Please do not be offended by the above statements. They are cause for compassion, not criticism.
We are brothers and sisters in fool-hood. We live, move, and have our being in foolishness. And it’s not our fault. We are born into foolishness, and precious few are the voices that would call this fact to our attention — let alone point a way out.
Much of what we hear from pundits and politicians of any stripe is foolishness. Much of what we see in print and find online is foolishness. And often the first words that come out of our mouth on any given subject are pure foolishness — otherwise known as bullshit, or more simply , crap.
A problem for the ages
Alas, this has always been the case. Hamlet — Shakespeare’s most crap-aversive character — said it 500 years ago:
Thus has he—and many more of the same bevy that I know the drossy age dotes on — only got the tune of the time and outward habit of encounter, a kind of yeasty collection, which carries them through and through the most fond and winnowed opinions; and do but blow them to their trial, the bubbles are out.
Or, as rendered by No Fear Shakespeare:
He’s like so many successful people in these trashy times — he’s patched together enough fancy phrases and trendy opinions to carry him along. But blow a little on this bubbly talk, and it’ll burst. There’s no substance here.

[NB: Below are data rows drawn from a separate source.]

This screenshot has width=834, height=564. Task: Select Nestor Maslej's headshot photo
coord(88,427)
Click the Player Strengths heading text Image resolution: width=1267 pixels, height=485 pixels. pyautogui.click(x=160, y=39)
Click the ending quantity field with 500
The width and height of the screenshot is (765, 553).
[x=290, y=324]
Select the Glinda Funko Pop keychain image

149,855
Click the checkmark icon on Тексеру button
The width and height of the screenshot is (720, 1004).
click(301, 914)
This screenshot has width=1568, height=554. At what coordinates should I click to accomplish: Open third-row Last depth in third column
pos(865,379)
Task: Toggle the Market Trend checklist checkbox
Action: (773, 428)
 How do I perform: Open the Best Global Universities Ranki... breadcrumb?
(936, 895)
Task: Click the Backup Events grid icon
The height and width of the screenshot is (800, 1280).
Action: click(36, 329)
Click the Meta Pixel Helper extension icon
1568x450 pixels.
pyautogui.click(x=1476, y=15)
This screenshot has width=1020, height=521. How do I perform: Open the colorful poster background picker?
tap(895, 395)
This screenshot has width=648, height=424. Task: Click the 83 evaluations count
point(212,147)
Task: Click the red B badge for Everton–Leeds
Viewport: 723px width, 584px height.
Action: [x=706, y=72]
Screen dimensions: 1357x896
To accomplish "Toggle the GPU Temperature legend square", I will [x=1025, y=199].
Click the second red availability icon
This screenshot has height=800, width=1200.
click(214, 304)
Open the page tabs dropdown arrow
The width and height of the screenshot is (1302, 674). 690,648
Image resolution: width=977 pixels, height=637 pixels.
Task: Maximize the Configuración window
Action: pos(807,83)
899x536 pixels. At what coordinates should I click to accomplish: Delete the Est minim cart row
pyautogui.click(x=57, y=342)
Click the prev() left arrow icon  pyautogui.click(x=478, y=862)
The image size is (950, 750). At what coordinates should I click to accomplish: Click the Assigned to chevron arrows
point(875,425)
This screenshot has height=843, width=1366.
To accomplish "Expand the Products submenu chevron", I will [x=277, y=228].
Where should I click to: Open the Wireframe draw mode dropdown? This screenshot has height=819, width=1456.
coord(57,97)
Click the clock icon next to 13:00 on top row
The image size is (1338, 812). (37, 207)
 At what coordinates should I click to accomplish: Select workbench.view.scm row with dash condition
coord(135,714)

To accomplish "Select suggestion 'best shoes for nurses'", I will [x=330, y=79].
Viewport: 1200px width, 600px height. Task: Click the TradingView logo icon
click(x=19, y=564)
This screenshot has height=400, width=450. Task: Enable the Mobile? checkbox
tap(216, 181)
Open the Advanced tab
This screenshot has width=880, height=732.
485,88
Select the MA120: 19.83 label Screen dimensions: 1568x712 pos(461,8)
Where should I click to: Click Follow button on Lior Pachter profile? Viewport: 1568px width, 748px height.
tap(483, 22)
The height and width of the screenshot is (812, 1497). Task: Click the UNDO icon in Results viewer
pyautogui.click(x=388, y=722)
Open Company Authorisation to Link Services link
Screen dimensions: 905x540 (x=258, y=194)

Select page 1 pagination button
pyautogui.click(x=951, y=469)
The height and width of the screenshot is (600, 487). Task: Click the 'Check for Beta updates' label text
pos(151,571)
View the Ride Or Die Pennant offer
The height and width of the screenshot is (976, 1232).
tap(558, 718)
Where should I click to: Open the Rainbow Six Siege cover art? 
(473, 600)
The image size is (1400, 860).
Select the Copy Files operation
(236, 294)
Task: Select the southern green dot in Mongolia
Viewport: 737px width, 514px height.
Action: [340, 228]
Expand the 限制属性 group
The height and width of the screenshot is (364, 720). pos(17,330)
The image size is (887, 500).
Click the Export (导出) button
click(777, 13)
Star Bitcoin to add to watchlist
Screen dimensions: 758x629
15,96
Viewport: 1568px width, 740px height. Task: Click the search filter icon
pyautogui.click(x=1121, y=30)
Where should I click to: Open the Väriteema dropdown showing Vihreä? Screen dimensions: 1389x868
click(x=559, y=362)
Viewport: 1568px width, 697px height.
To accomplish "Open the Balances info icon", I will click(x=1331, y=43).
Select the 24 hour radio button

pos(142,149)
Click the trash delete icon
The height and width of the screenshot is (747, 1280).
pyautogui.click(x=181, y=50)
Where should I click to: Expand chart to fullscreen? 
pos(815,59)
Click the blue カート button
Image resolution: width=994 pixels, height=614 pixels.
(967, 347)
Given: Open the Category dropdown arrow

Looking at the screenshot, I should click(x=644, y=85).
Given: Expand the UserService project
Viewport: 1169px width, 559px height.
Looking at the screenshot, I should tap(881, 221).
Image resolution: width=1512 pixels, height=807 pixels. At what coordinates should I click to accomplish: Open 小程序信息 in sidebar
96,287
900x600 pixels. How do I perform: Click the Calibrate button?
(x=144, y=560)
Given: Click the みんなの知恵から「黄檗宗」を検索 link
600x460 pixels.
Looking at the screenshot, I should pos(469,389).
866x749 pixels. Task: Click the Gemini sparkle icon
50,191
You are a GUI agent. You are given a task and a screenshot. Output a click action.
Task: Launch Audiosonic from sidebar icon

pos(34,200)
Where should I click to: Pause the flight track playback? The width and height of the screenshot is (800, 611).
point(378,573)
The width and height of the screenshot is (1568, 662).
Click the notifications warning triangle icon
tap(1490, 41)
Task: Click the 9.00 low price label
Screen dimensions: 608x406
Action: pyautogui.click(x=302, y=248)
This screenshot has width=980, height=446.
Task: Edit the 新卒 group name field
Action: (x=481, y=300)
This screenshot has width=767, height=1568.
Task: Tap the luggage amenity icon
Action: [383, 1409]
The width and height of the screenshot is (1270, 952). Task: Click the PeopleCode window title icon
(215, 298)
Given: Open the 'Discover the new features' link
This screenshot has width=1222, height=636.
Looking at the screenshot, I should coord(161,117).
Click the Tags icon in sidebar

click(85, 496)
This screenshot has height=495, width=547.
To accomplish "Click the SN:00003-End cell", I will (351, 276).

Revision as crap detecting
Fortunately there is a solution. It starts with an operational definition of crap.
We utter crap when we string together:
- Words that have no real meaning
- Assertions that violate logic
- Arguments that have little or no supporting evidence
- Sentences that are ugly
For writers, the act of sustained attention and close examination that reveals these flaws is called revision — another word for crap detecting. Writers know that revision is not a luxury. They know that if they skip this step, their readers will be only too happy to point out the resulting crap.
In a masterful essay, Paul Graham reminds us that speakers can miss this opportunity for crap detecting. We let charismatic speakers get away with illogical statements, unsupported assertions, and other species of crap.
Writers, on the other hand, don’t get a pass. The fluff that you can dish out during a speech looks vacuous on paper or screen. Those words words don’t lie. They stare back at you. They help you decide whether to start revising or find some other career.
This is one reason for every idea entrepreneur to write a book. Writing is not just about making money or building a brand or getting speaking gigs or looking good. It’s about discovering whether you actually have anything to say.
If you’re in the business of selling ideas, information, or instructions, this means everything. As Ernest Hemingway famously observed, a writer’s main tool is “a built-in, shockproof shit detector.”
By the way, it’s fine to discover that you’re full of crap. Writing helps you detect this early on — before you try to force any products or services on customers or clients. They might be too polite to ever say, “Honey, you forgot the content.”
Masters of crap detection
Crap detection is an inexhaustible subject, the study of a lifetime. I’m glad to say that there are refresher courses from two esteemed teachers. They’re both dead, but that doesn’t matter when it comes to crap detection. Their teachings are still available.
The first teacher is George Orwell, whose essay Politics and the English Language is an ode to crap detection.
The second is Neil Postman, who carried on the Orwellian tradition with another classic essay, Bullshit and the Art of Crap-Detection.
But please be careful. Be on guard. Be ever vigilant. Because anything you read — including the stuff I write — might just be pure, unadulterated crap.